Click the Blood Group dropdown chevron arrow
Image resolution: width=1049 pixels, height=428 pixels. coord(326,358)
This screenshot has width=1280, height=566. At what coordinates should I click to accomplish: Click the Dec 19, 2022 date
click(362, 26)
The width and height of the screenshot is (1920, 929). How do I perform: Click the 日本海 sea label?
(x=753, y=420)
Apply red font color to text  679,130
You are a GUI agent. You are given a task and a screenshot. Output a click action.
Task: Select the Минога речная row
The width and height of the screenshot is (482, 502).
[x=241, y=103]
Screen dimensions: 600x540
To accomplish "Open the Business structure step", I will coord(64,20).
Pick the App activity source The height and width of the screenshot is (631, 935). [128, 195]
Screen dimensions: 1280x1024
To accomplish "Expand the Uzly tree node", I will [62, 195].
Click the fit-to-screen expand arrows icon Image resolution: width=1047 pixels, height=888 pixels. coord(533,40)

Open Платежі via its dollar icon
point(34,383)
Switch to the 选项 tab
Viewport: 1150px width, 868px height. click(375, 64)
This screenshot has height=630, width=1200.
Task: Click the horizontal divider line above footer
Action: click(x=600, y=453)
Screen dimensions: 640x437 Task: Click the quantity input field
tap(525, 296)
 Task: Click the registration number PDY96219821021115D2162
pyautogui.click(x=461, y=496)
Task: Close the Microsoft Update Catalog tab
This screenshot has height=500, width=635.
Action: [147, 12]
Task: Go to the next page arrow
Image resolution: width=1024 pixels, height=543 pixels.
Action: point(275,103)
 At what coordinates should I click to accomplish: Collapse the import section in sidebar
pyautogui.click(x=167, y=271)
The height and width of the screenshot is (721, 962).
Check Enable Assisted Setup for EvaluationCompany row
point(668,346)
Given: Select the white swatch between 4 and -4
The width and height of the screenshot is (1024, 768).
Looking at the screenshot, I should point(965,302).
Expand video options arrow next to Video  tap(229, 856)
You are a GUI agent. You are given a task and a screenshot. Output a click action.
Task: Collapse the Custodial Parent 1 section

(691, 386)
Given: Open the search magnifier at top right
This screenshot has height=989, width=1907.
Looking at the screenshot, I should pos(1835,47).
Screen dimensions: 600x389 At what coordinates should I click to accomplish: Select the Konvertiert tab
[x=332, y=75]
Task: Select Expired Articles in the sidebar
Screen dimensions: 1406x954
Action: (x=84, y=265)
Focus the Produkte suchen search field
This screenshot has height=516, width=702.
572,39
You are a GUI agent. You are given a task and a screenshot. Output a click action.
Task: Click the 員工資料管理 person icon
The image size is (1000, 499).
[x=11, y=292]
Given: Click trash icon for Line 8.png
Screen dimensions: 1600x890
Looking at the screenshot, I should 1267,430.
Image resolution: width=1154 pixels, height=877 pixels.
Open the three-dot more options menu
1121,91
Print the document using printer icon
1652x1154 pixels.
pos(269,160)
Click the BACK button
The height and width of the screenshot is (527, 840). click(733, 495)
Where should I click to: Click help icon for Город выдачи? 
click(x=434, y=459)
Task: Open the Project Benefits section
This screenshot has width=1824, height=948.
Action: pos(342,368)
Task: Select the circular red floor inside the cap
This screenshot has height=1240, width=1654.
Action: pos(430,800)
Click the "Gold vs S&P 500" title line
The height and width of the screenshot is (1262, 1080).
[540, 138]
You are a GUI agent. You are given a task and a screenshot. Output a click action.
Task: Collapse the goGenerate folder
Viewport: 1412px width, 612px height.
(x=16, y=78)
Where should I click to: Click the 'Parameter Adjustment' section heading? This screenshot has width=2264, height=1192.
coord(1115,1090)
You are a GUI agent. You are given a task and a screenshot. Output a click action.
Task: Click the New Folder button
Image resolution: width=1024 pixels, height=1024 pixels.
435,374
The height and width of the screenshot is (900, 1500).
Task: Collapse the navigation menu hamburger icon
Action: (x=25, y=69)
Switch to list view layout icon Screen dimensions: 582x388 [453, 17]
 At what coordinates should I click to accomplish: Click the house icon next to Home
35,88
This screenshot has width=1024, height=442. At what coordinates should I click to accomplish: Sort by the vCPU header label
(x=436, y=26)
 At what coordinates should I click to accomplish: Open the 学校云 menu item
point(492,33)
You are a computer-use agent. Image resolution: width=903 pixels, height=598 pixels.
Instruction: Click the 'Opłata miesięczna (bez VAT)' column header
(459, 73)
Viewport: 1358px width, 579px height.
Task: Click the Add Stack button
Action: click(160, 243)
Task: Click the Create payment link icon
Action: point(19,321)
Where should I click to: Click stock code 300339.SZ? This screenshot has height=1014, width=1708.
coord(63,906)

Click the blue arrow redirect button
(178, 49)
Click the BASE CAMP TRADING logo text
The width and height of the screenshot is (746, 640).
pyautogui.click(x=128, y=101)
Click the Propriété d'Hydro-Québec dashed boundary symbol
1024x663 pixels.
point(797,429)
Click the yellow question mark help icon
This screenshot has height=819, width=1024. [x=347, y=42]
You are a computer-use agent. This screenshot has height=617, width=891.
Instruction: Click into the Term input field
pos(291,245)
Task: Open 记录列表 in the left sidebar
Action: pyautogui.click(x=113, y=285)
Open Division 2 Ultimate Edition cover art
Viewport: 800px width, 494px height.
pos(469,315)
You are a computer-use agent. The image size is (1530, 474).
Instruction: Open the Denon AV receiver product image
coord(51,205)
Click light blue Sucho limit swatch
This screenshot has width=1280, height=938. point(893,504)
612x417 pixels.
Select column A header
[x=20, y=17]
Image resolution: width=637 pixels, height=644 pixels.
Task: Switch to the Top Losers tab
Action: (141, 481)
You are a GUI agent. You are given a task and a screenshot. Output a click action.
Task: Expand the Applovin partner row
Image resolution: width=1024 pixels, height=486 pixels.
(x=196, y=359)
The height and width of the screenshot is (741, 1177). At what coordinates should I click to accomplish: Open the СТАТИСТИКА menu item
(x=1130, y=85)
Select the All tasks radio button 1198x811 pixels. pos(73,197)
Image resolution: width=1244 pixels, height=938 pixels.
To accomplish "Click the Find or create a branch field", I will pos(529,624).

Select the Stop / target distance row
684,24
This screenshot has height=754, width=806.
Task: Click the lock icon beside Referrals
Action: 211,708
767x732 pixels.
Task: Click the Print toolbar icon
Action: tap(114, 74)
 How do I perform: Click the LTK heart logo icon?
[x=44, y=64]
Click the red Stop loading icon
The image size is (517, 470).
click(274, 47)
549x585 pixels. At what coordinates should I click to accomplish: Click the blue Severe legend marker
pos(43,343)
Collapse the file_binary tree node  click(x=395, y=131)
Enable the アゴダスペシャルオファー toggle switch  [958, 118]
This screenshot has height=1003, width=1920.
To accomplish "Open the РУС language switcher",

____________________

:: Problem statement ::
What you output must be the lines from the opening of the material above up to and including the line with "Task: Go to the next page arrow", reproduced exactly.

:: Written response ::
Click the Blood Group dropdown chevron arrow
Image resolution: width=1049 pixels, height=428 pixels. coord(326,358)
This screenshot has width=1280, height=566. At what coordinates should I click to accomplish: Click the Dec 19, 2022 date
click(362, 26)
The width and height of the screenshot is (1920, 929). How do I perform: Click the 日本海 sea label?
(x=753, y=420)
Apply red font color to text  679,130
You are a GUI agent. You are given a task and a screenshot. Output a click action.
Task: Select the Минога речная row
The width and height of the screenshot is (482, 502).
[x=241, y=103]
Screen dimensions: 600x540
To accomplish "Open the Business structure step", I will coord(64,20).
Pick the App activity source The height and width of the screenshot is (631, 935). [128, 195]
Screen dimensions: 1280x1024
To accomplish "Expand the Uzly tree node", I will [62, 195].
Click the fit-to-screen expand arrows icon Image resolution: width=1047 pixels, height=888 pixels. coord(533,40)

Open Платежі via its dollar icon
point(34,383)
Switch to the 选项 tab
Viewport: 1150px width, 868px height. click(375, 64)
This screenshot has height=630, width=1200.
Task: Click the horizontal divider line above footer
Action: click(x=600, y=453)
Screen dimensions: 640x437 Task: Click the quantity input field
tap(525, 296)
 Task: Click the registration number PDY96219821021115D2162
pyautogui.click(x=461, y=496)
Task: Close the Microsoft Update Catalog tab
This screenshot has height=500, width=635.
Action: [147, 12]
Task: Go to the next page arrow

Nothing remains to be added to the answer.